This exercise calls for copying every line below that holds the word "Remove".

START Data extracts

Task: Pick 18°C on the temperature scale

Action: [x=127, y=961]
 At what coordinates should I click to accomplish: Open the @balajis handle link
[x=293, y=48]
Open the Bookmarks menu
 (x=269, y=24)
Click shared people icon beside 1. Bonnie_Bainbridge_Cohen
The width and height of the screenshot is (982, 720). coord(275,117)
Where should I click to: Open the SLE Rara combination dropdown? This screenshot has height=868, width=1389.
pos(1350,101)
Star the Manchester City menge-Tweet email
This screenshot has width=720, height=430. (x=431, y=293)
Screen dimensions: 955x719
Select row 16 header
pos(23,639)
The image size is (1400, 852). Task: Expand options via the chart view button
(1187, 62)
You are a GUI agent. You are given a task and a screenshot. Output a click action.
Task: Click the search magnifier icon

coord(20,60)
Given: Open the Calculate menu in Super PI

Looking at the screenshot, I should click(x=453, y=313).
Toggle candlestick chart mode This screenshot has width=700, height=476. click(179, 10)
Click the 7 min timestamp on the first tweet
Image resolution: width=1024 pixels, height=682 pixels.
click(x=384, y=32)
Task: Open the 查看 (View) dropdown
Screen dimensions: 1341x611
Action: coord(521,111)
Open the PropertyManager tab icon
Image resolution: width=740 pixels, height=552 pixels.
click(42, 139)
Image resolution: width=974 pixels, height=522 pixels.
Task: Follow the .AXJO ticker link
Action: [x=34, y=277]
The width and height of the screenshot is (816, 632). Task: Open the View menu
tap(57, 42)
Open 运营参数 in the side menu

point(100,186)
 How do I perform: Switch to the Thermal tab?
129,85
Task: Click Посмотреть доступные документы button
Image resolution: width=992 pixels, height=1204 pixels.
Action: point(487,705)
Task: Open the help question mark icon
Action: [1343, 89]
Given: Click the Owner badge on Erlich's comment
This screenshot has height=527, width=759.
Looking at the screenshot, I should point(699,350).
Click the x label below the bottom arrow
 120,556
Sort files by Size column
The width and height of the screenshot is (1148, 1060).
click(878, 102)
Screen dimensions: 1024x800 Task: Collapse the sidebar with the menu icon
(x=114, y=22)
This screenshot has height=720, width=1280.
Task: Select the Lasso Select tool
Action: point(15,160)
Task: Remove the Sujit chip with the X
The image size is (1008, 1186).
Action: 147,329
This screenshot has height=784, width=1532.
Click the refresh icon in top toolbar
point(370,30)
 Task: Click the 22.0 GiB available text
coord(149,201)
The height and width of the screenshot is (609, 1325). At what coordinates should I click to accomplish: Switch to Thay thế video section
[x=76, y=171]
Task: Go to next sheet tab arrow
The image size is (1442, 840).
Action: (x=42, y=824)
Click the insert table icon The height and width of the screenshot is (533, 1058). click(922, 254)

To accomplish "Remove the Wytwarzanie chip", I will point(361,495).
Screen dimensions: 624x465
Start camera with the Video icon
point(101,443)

END Data extracts

● **Task output**
Task: Remove the Sujit chip with the X
To accomplish "Remove the Wytwarzanie chip", I will point(361,495).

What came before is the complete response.